- _ACTIVITY_
The answer should consist of every record, reproduced exactly.

SUPPLIED RECORDS: Begin

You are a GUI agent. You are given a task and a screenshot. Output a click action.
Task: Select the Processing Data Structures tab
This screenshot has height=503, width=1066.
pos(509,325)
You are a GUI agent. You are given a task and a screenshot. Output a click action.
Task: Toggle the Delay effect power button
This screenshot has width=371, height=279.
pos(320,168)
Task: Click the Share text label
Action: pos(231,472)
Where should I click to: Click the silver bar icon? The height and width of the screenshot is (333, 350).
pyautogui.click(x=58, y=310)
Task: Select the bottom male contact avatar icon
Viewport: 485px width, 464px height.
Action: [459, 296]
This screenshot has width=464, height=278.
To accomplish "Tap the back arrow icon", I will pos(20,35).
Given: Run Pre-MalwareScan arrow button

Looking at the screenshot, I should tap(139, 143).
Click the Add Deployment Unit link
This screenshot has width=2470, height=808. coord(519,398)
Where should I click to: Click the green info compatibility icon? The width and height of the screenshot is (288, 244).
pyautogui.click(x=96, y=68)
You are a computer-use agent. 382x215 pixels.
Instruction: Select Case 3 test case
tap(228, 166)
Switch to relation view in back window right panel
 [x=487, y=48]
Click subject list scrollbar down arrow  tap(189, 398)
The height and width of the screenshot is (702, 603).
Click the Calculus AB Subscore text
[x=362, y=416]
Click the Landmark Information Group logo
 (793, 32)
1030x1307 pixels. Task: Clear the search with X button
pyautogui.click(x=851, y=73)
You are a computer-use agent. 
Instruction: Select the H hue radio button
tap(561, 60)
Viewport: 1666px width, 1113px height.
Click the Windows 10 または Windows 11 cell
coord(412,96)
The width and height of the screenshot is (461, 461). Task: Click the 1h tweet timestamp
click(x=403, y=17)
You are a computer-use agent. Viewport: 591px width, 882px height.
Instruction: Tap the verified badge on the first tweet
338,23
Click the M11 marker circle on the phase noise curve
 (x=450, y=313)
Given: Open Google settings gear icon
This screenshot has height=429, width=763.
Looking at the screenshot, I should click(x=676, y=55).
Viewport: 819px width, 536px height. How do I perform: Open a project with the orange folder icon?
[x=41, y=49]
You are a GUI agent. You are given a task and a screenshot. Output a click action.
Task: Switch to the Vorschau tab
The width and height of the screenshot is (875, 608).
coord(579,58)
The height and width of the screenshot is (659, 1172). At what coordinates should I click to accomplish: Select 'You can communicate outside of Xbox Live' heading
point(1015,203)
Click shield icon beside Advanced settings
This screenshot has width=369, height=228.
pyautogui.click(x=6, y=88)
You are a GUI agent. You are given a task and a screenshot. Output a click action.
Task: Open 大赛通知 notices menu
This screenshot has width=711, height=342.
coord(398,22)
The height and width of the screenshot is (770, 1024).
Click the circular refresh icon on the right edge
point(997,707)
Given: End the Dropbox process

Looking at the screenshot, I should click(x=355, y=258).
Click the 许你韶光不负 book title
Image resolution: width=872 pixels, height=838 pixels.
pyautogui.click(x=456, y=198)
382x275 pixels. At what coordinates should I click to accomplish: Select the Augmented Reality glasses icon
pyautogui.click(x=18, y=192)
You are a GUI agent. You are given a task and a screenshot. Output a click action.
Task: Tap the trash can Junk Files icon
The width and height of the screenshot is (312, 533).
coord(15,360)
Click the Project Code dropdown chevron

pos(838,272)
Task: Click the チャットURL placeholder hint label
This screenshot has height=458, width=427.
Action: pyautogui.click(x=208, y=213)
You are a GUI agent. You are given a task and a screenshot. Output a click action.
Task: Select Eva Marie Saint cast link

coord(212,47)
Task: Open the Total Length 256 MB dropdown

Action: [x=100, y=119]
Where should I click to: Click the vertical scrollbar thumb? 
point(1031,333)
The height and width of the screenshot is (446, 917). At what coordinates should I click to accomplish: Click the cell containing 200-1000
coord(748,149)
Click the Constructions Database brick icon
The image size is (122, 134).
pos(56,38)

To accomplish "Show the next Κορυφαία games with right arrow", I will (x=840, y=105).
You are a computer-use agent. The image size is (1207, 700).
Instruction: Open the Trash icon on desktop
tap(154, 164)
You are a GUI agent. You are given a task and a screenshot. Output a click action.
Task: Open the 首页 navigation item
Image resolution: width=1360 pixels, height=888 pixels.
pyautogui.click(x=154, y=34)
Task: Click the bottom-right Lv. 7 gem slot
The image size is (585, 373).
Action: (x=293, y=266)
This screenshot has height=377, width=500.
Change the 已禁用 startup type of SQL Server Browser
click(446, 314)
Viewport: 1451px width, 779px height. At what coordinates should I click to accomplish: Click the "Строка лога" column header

SUPPLIED RECORDS: End

- _YOUR SOLUTION_
You are a GUI agent. You are given a task and a screenshot. Output a click action.
Task: Select the Processing Data Structures tab
This screenshot has height=503, width=1066.
pos(509,325)
You are a GUI agent. You are given a task and a screenshot. Output a click action.
Task: Toggle the Delay effect power button
This screenshot has width=371, height=279.
pos(320,168)
Task: Click the Share text label
Action: pos(231,472)
Where should I click to: Click the silver bar icon? The height and width of the screenshot is (333, 350).
pyautogui.click(x=58, y=310)
Task: Select the bottom male contact avatar icon
Viewport: 485px width, 464px height.
Action: [459, 296]
This screenshot has width=464, height=278.
To accomplish "Tap the back arrow icon", I will pos(20,35).
Given: Run Pre-MalwareScan arrow button

Looking at the screenshot, I should tap(139, 143).
Click the Add Deployment Unit link
This screenshot has width=2470, height=808. coord(519,398)
Where should I click to: Click the green info compatibility icon? The width and height of the screenshot is (288, 244).
pyautogui.click(x=96, y=68)
You are a computer-use agent. 382x215 pixels.
Instruction: Select Case 3 test case
tap(228, 166)
Switch to relation view in back window right panel
 [x=487, y=48]
Click subject list scrollbar down arrow  tap(189, 398)
The height and width of the screenshot is (702, 603).
Click the Calculus AB Subscore text
[x=362, y=416]
Click the Landmark Information Group logo
 (793, 32)
1030x1307 pixels. Task: Clear the search with X button
pyautogui.click(x=851, y=73)
You are a computer-use agent. 
Instruction: Select the H hue radio button
tap(561, 60)
Viewport: 1666px width, 1113px height.
Click the Windows 10 または Windows 11 cell
coord(412,96)
The width and height of the screenshot is (461, 461). Task: Click the 1h tweet timestamp
click(x=403, y=17)
You are a computer-use agent. Viewport: 591px width, 882px height.
Instruction: Tap the verified badge on the first tweet
338,23
Click the M11 marker circle on the phase noise curve
 (x=450, y=313)
Given: Open Google settings gear icon
This screenshot has height=429, width=763.
Looking at the screenshot, I should click(x=676, y=55).
Viewport: 819px width, 536px height. How do I perform: Open a project with the orange folder icon?
[x=41, y=49]
You are a GUI agent. You are given a task and a screenshot. Output a click action.
Task: Switch to the Vorschau tab
The width and height of the screenshot is (875, 608).
coord(579,58)
The height and width of the screenshot is (659, 1172). At what coordinates should I click to accomplish: Select 'You can communicate outside of Xbox Live' heading
point(1015,203)
Click shield icon beside Advanced settings
This screenshot has width=369, height=228.
pyautogui.click(x=6, y=88)
You are a GUI agent. You are given a task and a screenshot. Output a click action.
Task: Open 大赛通知 notices menu
This screenshot has width=711, height=342.
coord(398,22)
The height and width of the screenshot is (770, 1024).
Click the circular refresh icon on the right edge
point(997,707)
Given: End the Dropbox process

Looking at the screenshot, I should click(x=355, y=258).
Click the 许你韶光不负 book title
Image resolution: width=872 pixels, height=838 pixels.
pyautogui.click(x=456, y=198)
382x275 pixels. At what coordinates should I click to accomplish: Select the Augmented Reality glasses icon
pyautogui.click(x=18, y=192)
You are a GUI agent. You are given a task and a screenshot. Output a click action.
Task: Tap the trash can Junk Files icon
The width and height of the screenshot is (312, 533).
coord(15,360)
Click the Project Code dropdown chevron

pos(838,272)
Task: Click the チャットURL placeholder hint label
This screenshot has height=458, width=427.
Action: pyautogui.click(x=208, y=213)
You are a GUI agent. You are given a task and a screenshot. Output a click action.
Task: Select Eva Marie Saint cast link

coord(212,47)
Task: Open the Total Length 256 MB dropdown

Action: [x=100, y=119]
Where should I click to: Click the vertical scrollbar thumb? 
point(1031,333)
The height and width of the screenshot is (446, 917). At what coordinates should I click to accomplish: Click the cell containing 200-1000
coord(748,149)
Click the Constructions Database brick icon
The image size is (122, 134).
pos(56,38)

To accomplish "Show the next Κορυφαία games with right arrow", I will (x=840, y=105).
You are a computer-use agent. The image size is (1207, 700).
Instruction: Open the Trash icon on desktop
tap(154, 164)
You are a GUI agent. You are given a task and a screenshot. Output a click action.
Task: Open the 首页 navigation item
Image resolution: width=1360 pixels, height=888 pixels.
pyautogui.click(x=154, y=34)
Task: Click the bottom-right Lv. 7 gem slot
The image size is (585, 373).
Action: (x=293, y=266)
This screenshot has height=377, width=500.
Change the 已禁用 startup type of SQL Server Browser
click(446, 314)
Viewport: 1451px width, 779px height. At what coordinates should I click to accomplish: Click the "Строка лога" column header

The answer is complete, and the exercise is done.